Now the chain catches both structural errors (bad JSON, wrong types) and semantic errors (contradictory reasoning).

Running the Full Chain

 1
 2
 3
 4
 5
 6
 7
 8
 9
10
11
12
13
14
15
if __name__ == "__main__":
    test_texts = [
        "This product completely exceeded my expectations. Best purchase this year.",
        "The service was okay, nothing special but nothing terrible either.",
        "Absolute disaster. Waited 3 hours and the food was cold.",
    ]

    for text in test_texts:
        try:
            result = analyze_sentiment(text)
            print(f"Text: {text[:50]}...")
            print(f"  Sentiment: {result.sentiment} ({result.confidence})")
            print(f"  Reasoning: {result.reasoning}\n")
        except RuntimeError as e:
            print(f"Failed after all retries: {e}\n")

This processes each text, retrying failures automatically. Most malformed outputs get fixed on the first retry because the LLM can see what it did wrong.

Common Errors and Fixes

json.JSONDecodeError on every attempt: The model keeps wrapping output in markdown code fences. The code fence stripping logic above handles this, but if you’re using a different model, check what prefix it adds. Some models output json\n{...}\n instead of \``json`.

Pydantic ValidationError for missing fields: The model sometimes omits optional-looking fields. Make your system prompt explicit about every required field. List them out. Don’t rely on the model inferring from examples alone.

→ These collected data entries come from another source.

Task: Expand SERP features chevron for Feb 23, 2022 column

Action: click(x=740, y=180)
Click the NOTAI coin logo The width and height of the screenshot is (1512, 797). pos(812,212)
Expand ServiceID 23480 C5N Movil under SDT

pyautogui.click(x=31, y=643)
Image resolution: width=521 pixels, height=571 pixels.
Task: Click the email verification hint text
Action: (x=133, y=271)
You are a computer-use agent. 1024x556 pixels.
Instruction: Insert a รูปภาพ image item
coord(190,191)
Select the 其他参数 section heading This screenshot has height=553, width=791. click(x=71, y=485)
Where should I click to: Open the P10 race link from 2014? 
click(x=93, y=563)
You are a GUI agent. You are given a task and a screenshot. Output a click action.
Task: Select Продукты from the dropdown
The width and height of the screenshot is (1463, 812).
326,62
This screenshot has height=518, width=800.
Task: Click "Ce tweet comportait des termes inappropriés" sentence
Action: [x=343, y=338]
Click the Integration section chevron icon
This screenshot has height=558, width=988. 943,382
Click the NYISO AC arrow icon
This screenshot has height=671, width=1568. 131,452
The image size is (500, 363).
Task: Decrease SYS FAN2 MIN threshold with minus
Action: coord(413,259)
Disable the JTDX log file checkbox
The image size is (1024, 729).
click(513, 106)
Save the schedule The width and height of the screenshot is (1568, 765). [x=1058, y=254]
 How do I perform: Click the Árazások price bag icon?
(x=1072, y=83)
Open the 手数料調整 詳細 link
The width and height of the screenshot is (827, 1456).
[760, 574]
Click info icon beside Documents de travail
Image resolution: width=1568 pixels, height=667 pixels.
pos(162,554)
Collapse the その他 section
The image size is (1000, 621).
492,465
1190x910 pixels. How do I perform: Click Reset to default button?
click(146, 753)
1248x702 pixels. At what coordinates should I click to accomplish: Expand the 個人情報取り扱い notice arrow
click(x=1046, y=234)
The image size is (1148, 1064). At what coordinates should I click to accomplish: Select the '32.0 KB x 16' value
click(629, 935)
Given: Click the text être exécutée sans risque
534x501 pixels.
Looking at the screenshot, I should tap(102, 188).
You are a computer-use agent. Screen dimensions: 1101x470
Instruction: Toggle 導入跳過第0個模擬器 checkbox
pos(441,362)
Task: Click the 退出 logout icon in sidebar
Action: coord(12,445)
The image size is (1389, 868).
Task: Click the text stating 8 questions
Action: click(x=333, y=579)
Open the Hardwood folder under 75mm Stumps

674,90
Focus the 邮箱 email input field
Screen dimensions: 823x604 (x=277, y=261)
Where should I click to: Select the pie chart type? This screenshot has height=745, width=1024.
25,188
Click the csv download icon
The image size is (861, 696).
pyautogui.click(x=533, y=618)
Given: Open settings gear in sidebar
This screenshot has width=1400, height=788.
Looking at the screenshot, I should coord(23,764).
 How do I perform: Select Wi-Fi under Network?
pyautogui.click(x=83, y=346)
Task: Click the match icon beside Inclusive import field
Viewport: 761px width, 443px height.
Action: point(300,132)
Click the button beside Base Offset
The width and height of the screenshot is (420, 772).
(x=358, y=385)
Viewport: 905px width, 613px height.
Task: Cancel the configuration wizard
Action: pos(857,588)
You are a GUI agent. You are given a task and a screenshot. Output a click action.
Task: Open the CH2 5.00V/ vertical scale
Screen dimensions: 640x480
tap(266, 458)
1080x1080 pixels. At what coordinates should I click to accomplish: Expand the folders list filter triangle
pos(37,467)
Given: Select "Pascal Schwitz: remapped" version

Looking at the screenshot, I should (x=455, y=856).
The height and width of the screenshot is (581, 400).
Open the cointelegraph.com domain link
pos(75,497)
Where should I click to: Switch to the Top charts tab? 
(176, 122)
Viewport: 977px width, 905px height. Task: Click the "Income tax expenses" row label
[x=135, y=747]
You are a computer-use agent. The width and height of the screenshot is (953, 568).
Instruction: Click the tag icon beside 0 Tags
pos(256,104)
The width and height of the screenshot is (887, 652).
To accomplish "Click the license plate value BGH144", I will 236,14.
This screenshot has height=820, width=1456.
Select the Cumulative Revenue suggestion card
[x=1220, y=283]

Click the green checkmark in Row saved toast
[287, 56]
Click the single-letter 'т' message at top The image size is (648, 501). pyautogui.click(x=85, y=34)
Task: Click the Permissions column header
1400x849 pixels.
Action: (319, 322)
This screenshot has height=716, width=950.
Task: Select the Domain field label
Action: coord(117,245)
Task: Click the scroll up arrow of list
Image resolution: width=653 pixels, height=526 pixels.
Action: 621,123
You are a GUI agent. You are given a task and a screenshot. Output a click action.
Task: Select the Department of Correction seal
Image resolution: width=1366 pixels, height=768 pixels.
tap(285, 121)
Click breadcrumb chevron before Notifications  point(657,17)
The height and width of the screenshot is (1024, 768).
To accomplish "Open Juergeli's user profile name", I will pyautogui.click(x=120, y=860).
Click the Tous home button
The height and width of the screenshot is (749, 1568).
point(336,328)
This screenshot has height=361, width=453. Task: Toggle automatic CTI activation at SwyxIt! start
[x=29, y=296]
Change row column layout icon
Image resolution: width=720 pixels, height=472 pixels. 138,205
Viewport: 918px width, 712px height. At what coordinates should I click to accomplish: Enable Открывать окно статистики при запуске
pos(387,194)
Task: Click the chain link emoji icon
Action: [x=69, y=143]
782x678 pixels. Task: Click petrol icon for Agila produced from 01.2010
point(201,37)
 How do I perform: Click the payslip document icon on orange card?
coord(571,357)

RateLimitError masking validation retries: Your retry decorator catches ValidationError and JSONDecodeError, but rate limit errors from the API need separate handling. Add openai.RateLimitError to your except clause, or better, use the tenacity library for API-level retries and keep your decorator focused on validation retries.

1
2
3
4
5
6
7
8
9
from openai import RateLimitError

# In the decorator, handle rate limits differently
except RateLimitError as e:
    last_error = e
    delay = base_delay * (2 ** attempt)  # Longer backoff for rate limits
    time.sleep(delay)
except (ValidationError, json.JSONDecodeError) as e:
    last_error = e

Infinite correction loops: If the model can’t fix a particular error after 3 tries, it probably won’t fix it on attempt 4. Three retries is a good default. Beyond that, fall back to a different prompt template or a more capable model.

Temperature too high on retries: Set temperature to 0.0 or 0.1 on correction attempts. High temperature introduces randomness that works against targeted fixes. You want the model to focus on the specific error, not generate a completely new creative response.

When to Use This Pattern

Self-correcting chains work best when the output has a clear schema or validation rules. JSON extraction, classification, entity extraction, and structured data generation are all good fits. They work less well for open-ended creative tasks where “correct” is subjective.

The overhead is minimal – you only pay for extra API calls when the first attempt fails. With gpt-4o and clear prompts, first-attempt success rates typically run above 95% for well-defined schemas. The retry logic is insurance for the other 5%.